Granted, I may not be the biggest politics buff around, but I know a thing or two about trying to get attention. I was once a 16-year-old teenage girl, after all.
Newsweek’s May 21 issue, which hit iPads yesterday and newsstands today, features a cover with President Obama, complete with a rainbow halo around his noggin and a caption that reads, “The First Gay President.”
It’s impossible that it’s a coincidence this cover came out a week after Time magazine’s controversial breastfeeding cover.
I know that the cover’s caption could also be seen as not solely attention-seeking but also as a positive nod to Obama’s statement given last week in favor of same-sex marriage, which was a great moment for the nation’s LGBT community and, you know, human rights in general. I also can appreciate how the cover could give a sense of support reminiscent of Dan Savage’s It Gets Better Project to LGBT teenagers across the country who are fighting to be accepted for who they are.
I see your one idiotic high-school bully and raise you the freakin’ President of the United States.
But couldn’t Newsweek conceptualize a cover that highlighted Sullivan’s piece and applauded the president’s support of gay marriage without using a headline (a play on Clinton being referred to as the first black president) that clearly was just for provocative means?
The accompanying cover story is by Andrew Sullivan, an openly gay political writer and blogger.

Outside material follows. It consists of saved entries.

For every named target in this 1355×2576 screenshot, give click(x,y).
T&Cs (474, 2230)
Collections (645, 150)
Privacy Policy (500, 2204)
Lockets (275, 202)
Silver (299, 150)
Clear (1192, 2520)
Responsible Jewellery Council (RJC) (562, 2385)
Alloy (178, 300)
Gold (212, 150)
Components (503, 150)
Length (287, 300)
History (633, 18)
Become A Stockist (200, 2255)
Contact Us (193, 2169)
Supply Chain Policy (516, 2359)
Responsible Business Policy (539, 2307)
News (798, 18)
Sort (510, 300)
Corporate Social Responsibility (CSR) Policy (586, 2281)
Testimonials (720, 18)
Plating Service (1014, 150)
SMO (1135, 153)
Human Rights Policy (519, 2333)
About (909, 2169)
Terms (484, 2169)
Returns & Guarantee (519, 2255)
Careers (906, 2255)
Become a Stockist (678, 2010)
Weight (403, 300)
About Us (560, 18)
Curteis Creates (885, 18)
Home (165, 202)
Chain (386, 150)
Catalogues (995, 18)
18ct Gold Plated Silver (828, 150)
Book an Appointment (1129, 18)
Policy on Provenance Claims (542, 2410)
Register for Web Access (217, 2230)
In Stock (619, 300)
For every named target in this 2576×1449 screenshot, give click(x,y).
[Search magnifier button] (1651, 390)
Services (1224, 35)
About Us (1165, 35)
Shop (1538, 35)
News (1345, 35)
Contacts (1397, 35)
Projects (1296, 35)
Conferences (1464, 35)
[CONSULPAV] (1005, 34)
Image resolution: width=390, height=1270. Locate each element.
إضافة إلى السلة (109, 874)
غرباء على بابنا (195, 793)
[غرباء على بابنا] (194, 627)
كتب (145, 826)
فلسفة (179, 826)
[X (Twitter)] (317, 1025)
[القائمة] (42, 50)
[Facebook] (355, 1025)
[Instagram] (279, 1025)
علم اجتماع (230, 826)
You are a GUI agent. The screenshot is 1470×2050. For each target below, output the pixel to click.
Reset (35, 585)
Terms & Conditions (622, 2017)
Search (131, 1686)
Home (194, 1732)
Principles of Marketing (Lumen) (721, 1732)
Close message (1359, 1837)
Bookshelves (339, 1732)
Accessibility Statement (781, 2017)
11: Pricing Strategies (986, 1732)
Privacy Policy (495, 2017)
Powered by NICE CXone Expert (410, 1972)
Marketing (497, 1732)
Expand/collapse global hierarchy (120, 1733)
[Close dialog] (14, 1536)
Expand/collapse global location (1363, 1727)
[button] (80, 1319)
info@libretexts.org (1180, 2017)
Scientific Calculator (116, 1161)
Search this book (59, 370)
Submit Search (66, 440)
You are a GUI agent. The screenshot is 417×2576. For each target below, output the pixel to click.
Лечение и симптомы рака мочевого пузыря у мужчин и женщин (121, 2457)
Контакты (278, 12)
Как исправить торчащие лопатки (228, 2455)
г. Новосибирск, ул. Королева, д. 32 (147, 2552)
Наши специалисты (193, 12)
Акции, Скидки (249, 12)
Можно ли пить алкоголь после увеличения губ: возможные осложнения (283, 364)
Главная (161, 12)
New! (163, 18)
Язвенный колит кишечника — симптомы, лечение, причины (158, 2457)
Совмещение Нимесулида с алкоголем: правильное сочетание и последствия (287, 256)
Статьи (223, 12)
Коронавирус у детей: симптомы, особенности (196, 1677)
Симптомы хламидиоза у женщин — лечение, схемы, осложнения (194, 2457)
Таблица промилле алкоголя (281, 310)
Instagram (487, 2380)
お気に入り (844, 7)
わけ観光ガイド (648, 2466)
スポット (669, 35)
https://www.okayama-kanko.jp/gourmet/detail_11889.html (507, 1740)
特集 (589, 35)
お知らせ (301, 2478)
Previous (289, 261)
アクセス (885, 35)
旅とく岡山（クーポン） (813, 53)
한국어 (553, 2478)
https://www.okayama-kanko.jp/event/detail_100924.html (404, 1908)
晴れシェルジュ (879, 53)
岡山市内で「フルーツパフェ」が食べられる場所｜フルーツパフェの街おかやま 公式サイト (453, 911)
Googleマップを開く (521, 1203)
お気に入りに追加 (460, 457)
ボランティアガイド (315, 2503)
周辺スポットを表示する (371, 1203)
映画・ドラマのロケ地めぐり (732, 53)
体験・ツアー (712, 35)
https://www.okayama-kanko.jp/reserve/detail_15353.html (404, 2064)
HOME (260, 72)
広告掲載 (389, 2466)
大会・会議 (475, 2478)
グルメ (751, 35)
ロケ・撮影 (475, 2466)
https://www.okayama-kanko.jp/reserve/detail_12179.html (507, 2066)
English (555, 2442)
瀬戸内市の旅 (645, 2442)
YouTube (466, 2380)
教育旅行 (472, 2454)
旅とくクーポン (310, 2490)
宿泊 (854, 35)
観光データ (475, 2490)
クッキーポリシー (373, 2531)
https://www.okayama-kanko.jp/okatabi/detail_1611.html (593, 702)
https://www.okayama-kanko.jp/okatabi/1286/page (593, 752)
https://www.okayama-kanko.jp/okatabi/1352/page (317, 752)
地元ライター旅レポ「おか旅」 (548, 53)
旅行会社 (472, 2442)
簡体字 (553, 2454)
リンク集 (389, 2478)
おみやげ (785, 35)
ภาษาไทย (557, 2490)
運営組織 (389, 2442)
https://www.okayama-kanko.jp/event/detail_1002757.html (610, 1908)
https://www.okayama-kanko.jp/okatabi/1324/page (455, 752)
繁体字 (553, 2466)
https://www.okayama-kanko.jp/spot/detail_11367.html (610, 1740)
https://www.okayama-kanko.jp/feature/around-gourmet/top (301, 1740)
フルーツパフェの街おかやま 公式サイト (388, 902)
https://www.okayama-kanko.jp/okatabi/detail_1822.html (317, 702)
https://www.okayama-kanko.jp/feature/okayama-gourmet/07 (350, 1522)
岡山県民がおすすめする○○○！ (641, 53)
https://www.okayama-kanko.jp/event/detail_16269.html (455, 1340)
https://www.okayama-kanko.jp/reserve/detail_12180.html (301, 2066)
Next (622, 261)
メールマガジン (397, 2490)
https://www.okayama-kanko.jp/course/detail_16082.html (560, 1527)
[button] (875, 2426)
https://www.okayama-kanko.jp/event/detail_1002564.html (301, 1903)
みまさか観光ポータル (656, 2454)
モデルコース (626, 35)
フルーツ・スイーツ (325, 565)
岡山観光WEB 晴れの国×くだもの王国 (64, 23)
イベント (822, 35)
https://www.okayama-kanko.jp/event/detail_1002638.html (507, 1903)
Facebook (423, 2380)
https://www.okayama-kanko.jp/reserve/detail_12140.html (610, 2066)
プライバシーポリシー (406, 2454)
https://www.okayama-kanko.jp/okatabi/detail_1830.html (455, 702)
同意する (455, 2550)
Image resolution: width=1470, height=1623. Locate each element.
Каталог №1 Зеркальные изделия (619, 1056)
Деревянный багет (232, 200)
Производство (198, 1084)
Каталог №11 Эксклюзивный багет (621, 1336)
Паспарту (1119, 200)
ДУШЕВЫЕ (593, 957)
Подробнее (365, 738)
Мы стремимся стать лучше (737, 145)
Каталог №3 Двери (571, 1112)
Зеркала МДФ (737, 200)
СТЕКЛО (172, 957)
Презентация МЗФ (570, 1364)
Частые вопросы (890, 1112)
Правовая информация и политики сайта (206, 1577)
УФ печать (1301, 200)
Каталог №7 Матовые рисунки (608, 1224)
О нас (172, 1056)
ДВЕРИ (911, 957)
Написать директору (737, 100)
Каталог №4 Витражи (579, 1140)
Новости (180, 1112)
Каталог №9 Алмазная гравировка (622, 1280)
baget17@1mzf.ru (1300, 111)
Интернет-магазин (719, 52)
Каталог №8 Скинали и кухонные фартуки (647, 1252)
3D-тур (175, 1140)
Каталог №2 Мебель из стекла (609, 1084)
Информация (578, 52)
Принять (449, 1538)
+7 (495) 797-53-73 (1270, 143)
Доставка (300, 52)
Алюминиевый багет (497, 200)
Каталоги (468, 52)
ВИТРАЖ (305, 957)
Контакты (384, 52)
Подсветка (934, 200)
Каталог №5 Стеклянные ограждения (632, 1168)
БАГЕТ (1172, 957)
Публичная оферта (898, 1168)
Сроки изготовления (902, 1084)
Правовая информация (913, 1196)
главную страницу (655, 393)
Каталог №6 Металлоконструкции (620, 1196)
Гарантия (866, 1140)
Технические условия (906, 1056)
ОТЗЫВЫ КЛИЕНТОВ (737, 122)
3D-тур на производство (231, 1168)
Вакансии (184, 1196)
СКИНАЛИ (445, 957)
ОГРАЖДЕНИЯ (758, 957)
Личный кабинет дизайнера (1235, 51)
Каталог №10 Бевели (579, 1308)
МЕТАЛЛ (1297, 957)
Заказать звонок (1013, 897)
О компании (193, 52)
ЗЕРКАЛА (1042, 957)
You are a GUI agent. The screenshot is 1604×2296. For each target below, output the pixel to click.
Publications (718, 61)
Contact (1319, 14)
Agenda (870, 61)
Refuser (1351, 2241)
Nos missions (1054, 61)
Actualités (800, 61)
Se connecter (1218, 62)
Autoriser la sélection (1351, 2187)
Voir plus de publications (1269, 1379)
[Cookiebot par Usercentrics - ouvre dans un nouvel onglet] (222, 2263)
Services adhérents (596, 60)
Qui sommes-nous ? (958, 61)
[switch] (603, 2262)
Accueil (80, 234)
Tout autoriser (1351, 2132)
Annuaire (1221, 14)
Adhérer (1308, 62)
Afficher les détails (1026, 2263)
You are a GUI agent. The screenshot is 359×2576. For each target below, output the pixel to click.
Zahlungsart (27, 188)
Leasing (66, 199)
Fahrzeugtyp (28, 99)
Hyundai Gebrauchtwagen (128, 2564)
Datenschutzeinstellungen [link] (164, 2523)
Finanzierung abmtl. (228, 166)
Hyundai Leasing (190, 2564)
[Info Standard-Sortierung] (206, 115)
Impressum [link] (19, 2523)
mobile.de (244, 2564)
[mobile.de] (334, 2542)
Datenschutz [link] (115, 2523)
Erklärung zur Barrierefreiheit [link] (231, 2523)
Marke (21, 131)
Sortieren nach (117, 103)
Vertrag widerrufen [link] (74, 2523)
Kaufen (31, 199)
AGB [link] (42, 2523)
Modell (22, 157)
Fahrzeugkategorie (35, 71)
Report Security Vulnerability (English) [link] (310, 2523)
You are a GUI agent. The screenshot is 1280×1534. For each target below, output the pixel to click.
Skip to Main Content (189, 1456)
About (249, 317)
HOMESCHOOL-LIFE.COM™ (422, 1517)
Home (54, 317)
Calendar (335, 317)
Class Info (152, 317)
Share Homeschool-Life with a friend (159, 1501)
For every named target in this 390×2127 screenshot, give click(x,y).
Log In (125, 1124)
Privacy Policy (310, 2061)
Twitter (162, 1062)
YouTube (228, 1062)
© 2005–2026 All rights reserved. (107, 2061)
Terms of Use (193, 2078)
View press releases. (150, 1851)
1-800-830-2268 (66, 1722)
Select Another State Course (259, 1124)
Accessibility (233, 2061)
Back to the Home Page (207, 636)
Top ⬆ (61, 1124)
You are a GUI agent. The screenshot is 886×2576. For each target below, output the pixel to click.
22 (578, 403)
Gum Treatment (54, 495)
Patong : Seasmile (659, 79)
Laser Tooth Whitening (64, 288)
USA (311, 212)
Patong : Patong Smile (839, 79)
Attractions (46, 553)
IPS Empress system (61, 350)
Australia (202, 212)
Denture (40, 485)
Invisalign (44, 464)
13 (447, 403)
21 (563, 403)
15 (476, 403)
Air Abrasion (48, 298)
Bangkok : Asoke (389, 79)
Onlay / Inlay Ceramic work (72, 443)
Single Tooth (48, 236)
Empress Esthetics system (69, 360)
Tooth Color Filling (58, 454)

The story is now available for viewing online, and in it Sullivan compares the experiences of the president to that of the gay community. Obama “had to discover his black identity and then reconcile it with his white family, just as gays discover their homosexual identity and then have to reconcile it with their heterosexual family,” he wrote.
What a legitimate point. Now if only the cover was able to reflect the impact of Obama’s statement without being so goddamn teenage-girl, for lack of a better term.